▶ **What is needed**
Line by line, restate the material word for word, omitting any image.
───── Dataset records ─────
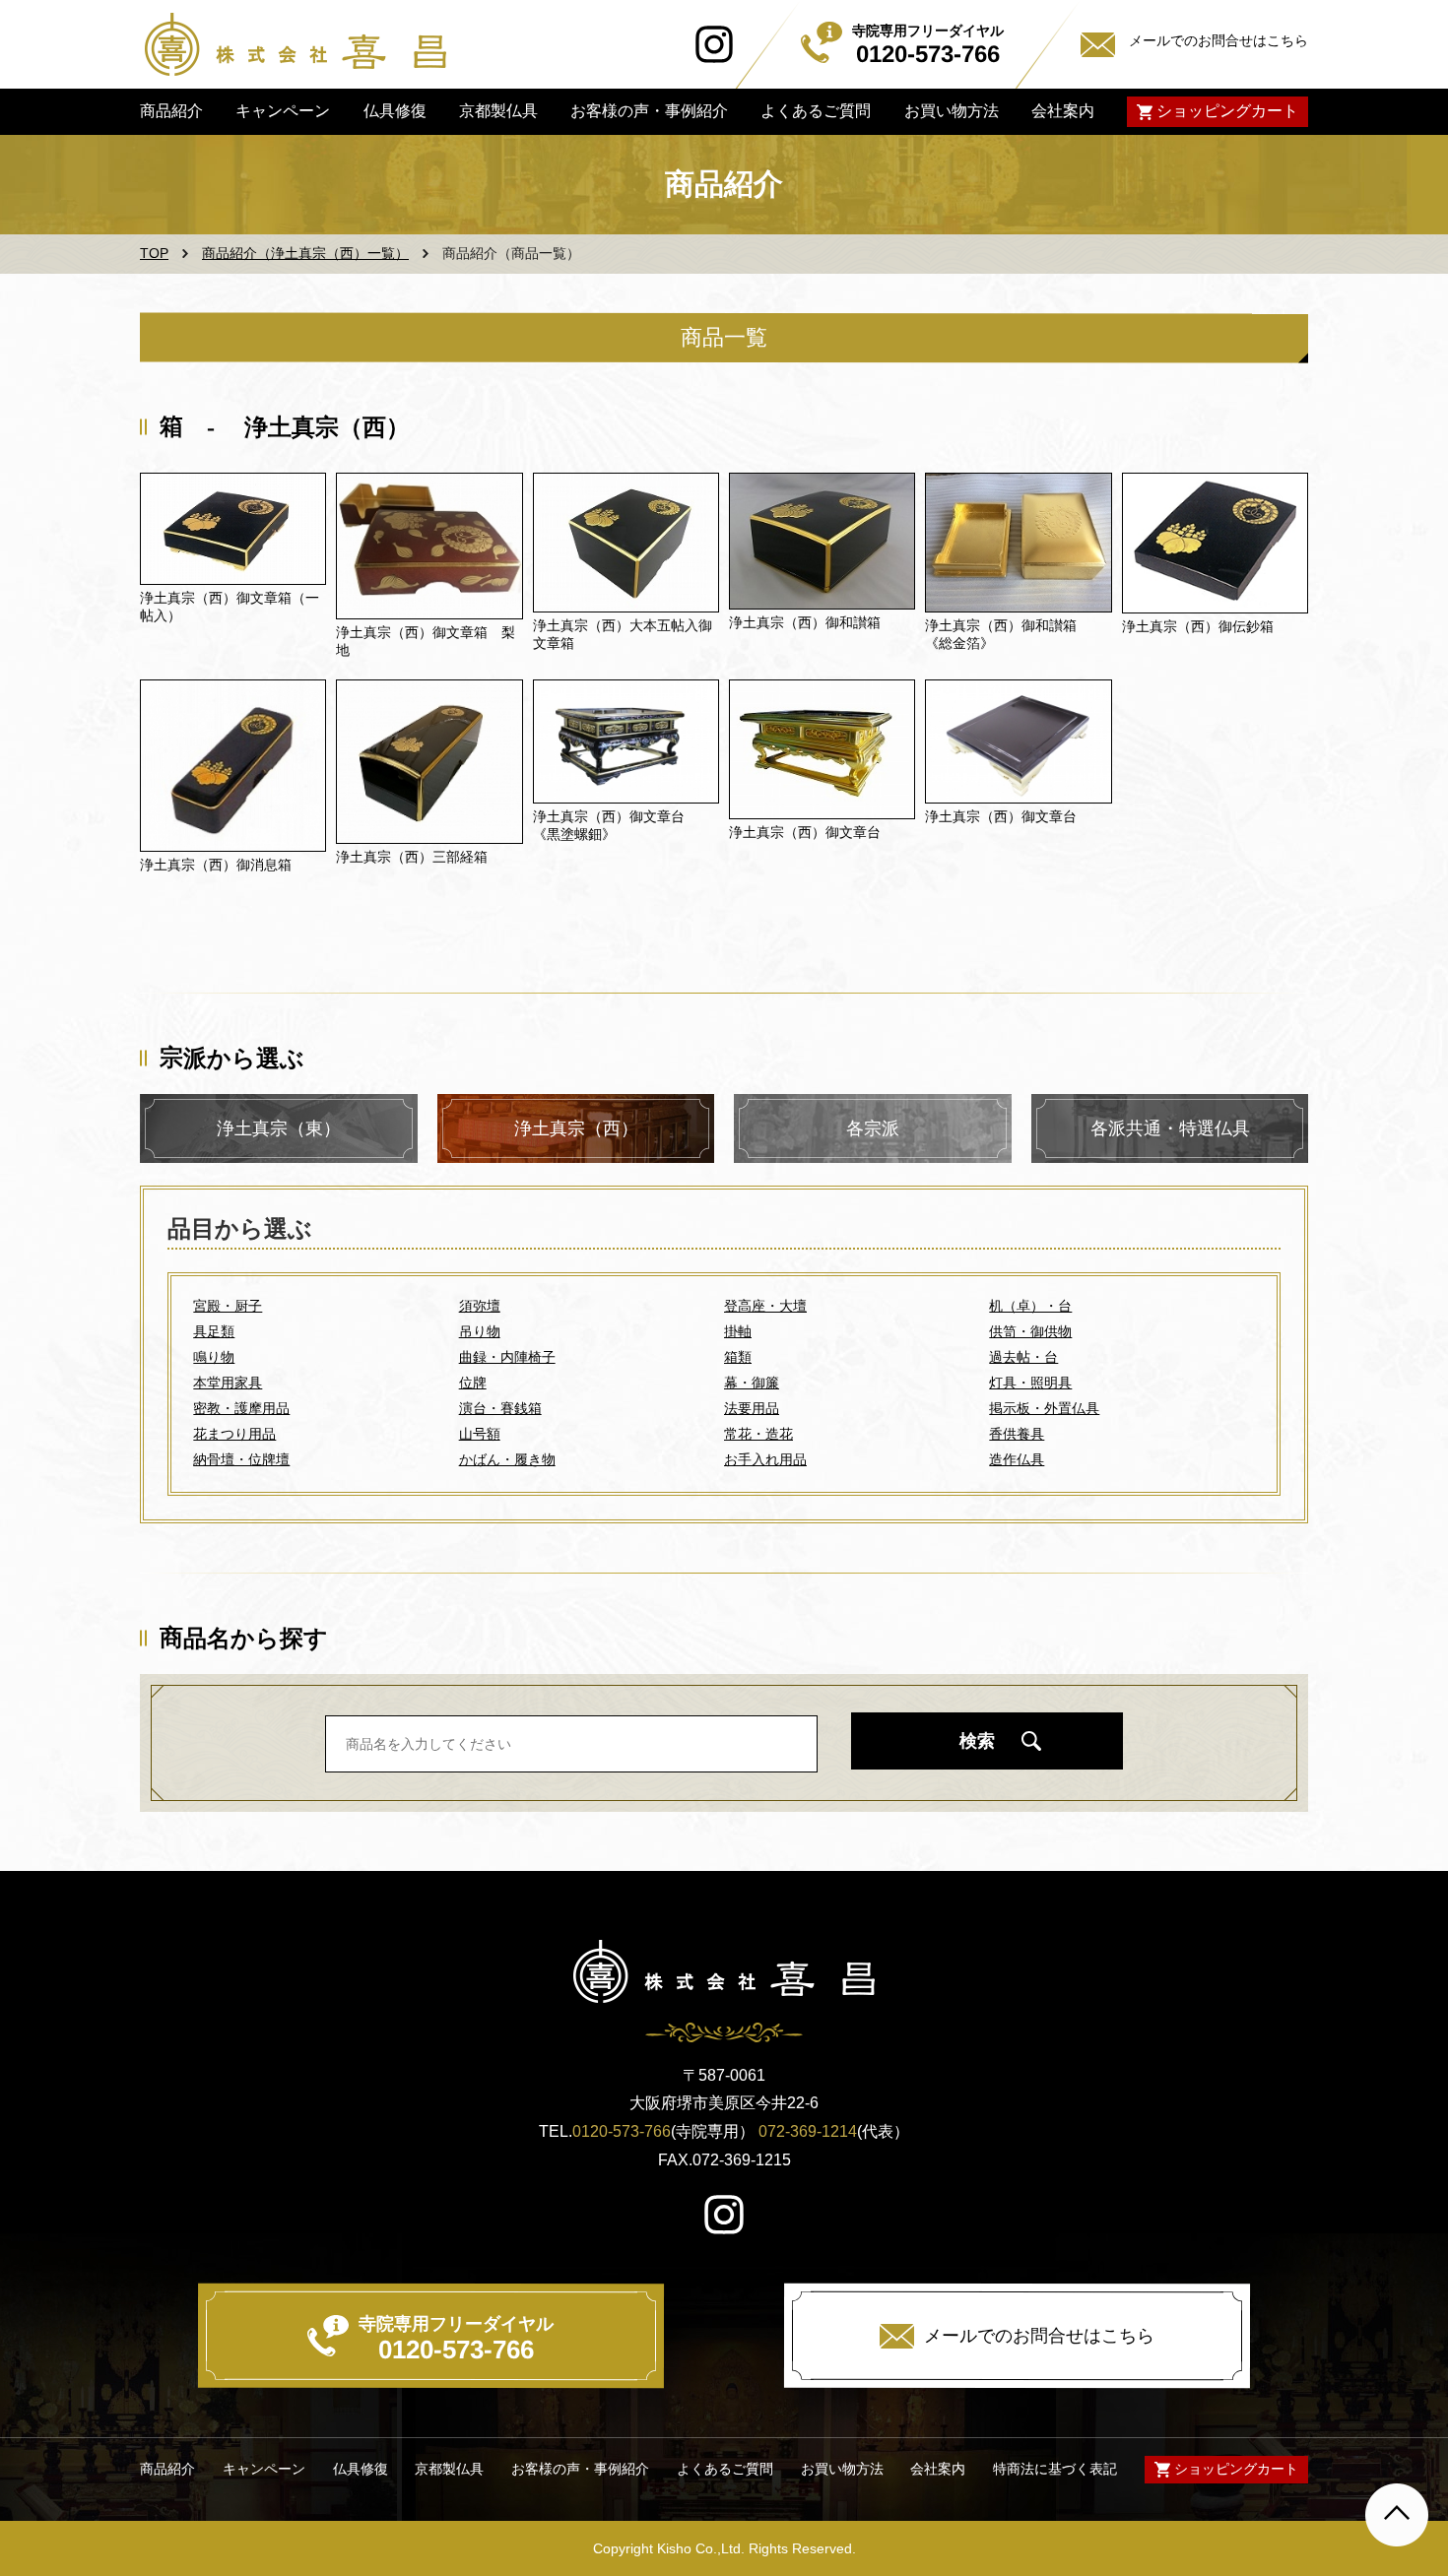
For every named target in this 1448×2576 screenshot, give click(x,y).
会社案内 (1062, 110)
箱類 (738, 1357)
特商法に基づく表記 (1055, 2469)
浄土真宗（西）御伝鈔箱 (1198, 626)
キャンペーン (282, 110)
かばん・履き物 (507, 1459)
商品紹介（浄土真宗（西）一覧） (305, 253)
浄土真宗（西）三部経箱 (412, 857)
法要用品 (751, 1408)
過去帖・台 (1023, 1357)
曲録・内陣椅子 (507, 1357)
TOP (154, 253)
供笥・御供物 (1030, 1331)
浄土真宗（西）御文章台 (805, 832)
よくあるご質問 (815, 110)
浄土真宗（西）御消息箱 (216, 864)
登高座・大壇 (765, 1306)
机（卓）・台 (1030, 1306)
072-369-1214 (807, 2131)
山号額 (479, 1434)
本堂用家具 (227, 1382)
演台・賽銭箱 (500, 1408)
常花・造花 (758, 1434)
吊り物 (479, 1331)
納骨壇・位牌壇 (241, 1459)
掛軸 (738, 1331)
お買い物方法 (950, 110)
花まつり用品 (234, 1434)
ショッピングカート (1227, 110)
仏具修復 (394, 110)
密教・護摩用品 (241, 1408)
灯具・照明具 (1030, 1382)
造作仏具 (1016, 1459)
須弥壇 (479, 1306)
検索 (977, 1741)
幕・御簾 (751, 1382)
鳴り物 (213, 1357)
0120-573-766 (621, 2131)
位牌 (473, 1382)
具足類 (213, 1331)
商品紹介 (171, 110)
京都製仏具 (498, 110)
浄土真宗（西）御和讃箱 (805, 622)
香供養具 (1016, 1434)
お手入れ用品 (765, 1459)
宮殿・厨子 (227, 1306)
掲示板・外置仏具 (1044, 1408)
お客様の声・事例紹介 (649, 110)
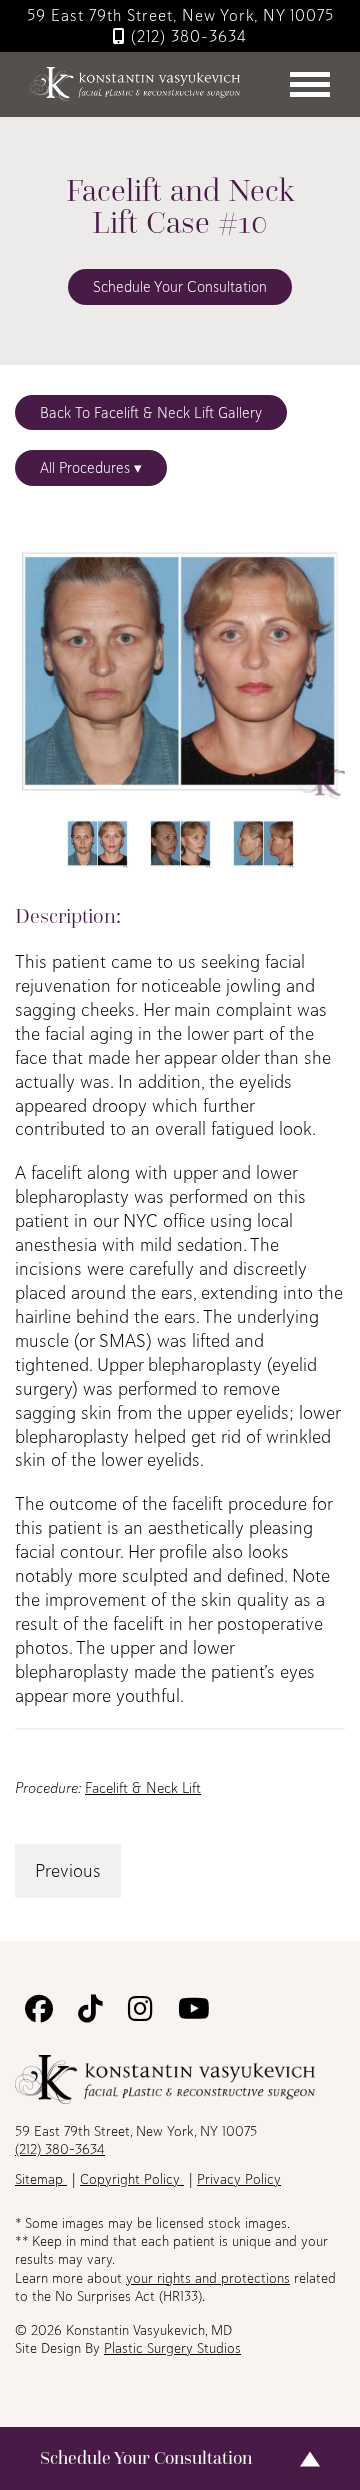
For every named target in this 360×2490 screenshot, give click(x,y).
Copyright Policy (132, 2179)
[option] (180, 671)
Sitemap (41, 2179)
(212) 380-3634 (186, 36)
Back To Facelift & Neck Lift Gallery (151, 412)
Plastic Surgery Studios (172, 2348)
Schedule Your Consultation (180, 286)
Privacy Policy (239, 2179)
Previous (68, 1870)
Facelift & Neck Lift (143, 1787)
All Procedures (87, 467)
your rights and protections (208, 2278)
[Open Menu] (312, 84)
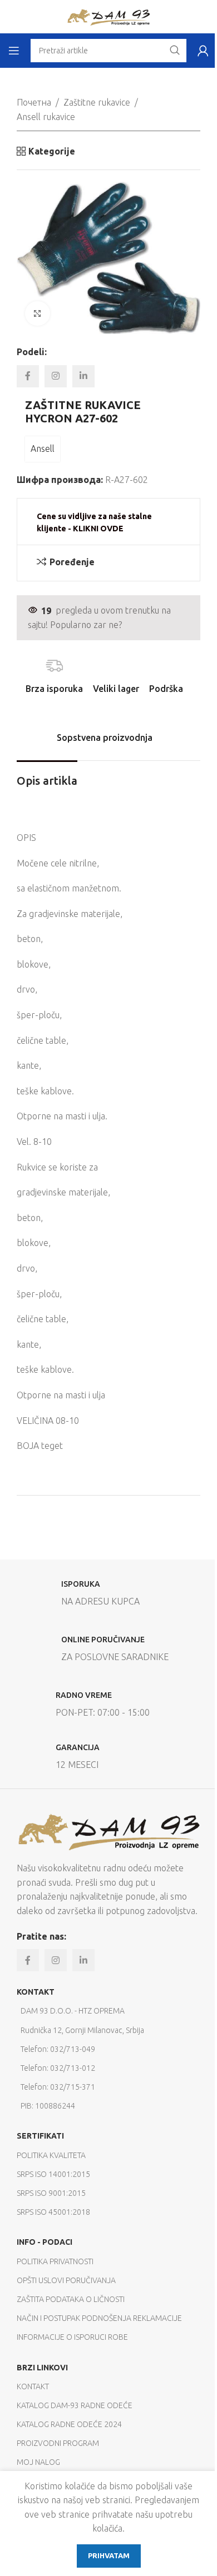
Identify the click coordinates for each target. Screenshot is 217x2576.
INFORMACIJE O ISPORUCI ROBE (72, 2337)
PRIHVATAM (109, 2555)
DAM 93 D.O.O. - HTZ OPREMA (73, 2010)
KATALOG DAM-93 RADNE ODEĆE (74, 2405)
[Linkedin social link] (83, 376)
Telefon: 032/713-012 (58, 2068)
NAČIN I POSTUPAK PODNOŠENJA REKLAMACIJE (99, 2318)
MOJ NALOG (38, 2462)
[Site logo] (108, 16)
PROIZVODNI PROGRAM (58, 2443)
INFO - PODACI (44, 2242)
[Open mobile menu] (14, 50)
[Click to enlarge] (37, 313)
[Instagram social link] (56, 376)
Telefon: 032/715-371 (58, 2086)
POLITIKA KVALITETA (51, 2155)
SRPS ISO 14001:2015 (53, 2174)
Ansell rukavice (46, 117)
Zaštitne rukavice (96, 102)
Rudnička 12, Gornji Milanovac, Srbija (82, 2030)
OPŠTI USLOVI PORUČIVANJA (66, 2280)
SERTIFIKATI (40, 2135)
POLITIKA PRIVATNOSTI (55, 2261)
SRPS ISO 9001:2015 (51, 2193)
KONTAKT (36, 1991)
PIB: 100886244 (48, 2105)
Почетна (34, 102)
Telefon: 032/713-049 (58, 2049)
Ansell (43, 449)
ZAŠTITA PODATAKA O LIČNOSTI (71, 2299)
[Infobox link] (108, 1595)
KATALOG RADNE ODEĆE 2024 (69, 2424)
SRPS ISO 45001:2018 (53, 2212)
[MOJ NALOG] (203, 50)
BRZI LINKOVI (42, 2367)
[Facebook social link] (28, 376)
─────
▶ **Exercise solution**
For every named target in this 1448×2576 screenshot, give click(x,y).
会社案内 (1062, 110)
箱類 (738, 1357)
特商法に基づく表記 (1055, 2469)
浄土真宗（西）御伝鈔箱 (1198, 626)
キャンペーン (282, 110)
かばん・履き物 (507, 1459)
商品紹介（浄土真宗（西）一覧） (305, 253)
浄土真宗（西）三部経箱 (412, 857)
法要用品 (751, 1408)
過去帖・台 (1023, 1357)
曲録・内陣椅子 (507, 1357)
TOP (154, 253)
供笥・御供物 (1030, 1331)
浄土真宗（西）御文章台 (805, 832)
よくあるご質問 (815, 110)
浄土真宗（西）御消息箱 (216, 864)
登高座・大壇 (765, 1306)
机（卓）・台 (1030, 1306)
072-369-1214 (807, 2131)
山号額 (479, 1434)
本堂用家具 (227, 1382)
演台・賽銭箱 (500, 1408)
常花・造花 (758, 1434)
吊り物 (479, 1331)
納骨壇・位牌壇 (241, 1459)
掛軸 (738, 1331)
お買い物方法 (950, 110)
花まつり用品 (234, 1434)
ショッピングカート (1227, 110)
仏具修復 (394, 110)
密教・護摩用品 (241, 1408)
灯具・照明具 (1030, 1382)
造作仏具 (1016, 1459)
須弥壇 (479, 1306)
検索 (977, 1741)
幕・御簾 (751, 1382)
鳴り物 (213, 1357)
0120-573-766 (621, 2131)
位牌 (473, 1382)
具足類 (213, 1331)
商品紹介 (171, 110)
京都製仏具 (498, 110)
浄土真宗（西）御和讃箱 (805, 622)
香供養具 (1016, 1434)
お手入れ用品 (765, 1459)
宮殿・厨子 (227, 1306)
掲示板・外置仏具 (1044, 1408)
お客様の声・事例紹介 (649, 110)
For every named target in this 360×2490 screenshot, give click(x,y).
Copyright Policy (132, 2179)
[option] (180, 671)
Sitemap (41, 2179)
(212) 380-3634 (186, 36)
Back To Facelift & Neck Lift Gallery (151, 412)
Plastic Surgery Studios (172, 2348)
Schedule Your Consultation (180, 286)
Privacy Policy (239, 2179)
Previous (68, 1870)
Facelift & Neck Lift (143, 1787)
All Procedures (87, 467)
your rights and protections (208, 2278)
[Open Menu] (312, 84)
Identify the click coordinates for each target. Screenshot is 217x2576.
INFORMACIJE O ISPORUCI ROBE (72, 2337)
PRIHVATAM (109, 2555)
DAM 93 D.O.O. - HTZ OPREMA (73, 2010)
KATALOG DAM-93 RADNE ODEĆE (74, 2405)
[Linkedin social link] (83, 376)
Telefon: 032/713-012 (58, 2068)
NAČIN I POSTUPAK PODNOŠENJA REKLAMACIJE (99, 2318)
MOJ NALOG (38, 2462)
[Site logo] (108, 16)
PROIZVODNI PROGRAM (58, 2443)
INFO - PODACI (44, 2242)
[Open mobile menu] (14, 50)
[Click to enlarge] (37, 313)
[Instagram social link] (56, 376)
Telefon: 032/715-371 (58, 2086)
POLITIKA KVALITETA (51, 2155)
SRPS ISO 14001:2015 (53, 2174)
Ansell rukavice (46, 117)
Zaštitne rukavice (96, 102)
Rudnička 12, Gornji Milanovac, Srbija (82, 2030)
OPŠTI USLOVI PORUČIVANJA (66, 2280)
SERTIFIKATI (40, 2135)
POLITIKA PRIVATNOSTI (55, 2261)
SRPS ISO 9001:2015 (51, 2193)
KONTAKT (36, 1991)
PIB: 100886244 (48, 2105)
Почетна (34, 102)
Telefon: 032/713-049 (58, 2049)
Ansell (43, 449)
ZAŠTITA PODATAKA O LIČNOSTI (71, 2299)
[Infobox link] (108, 1595)
KATALOG RADNE ODEĆE 2024 (69, 2424)
SRPS ISO 45001:2018 (53, 2212)
[MOJ NALOG] (203, 50)
BRZI LINKOVI (42, 2367)
[Facebook social link] (28, 376)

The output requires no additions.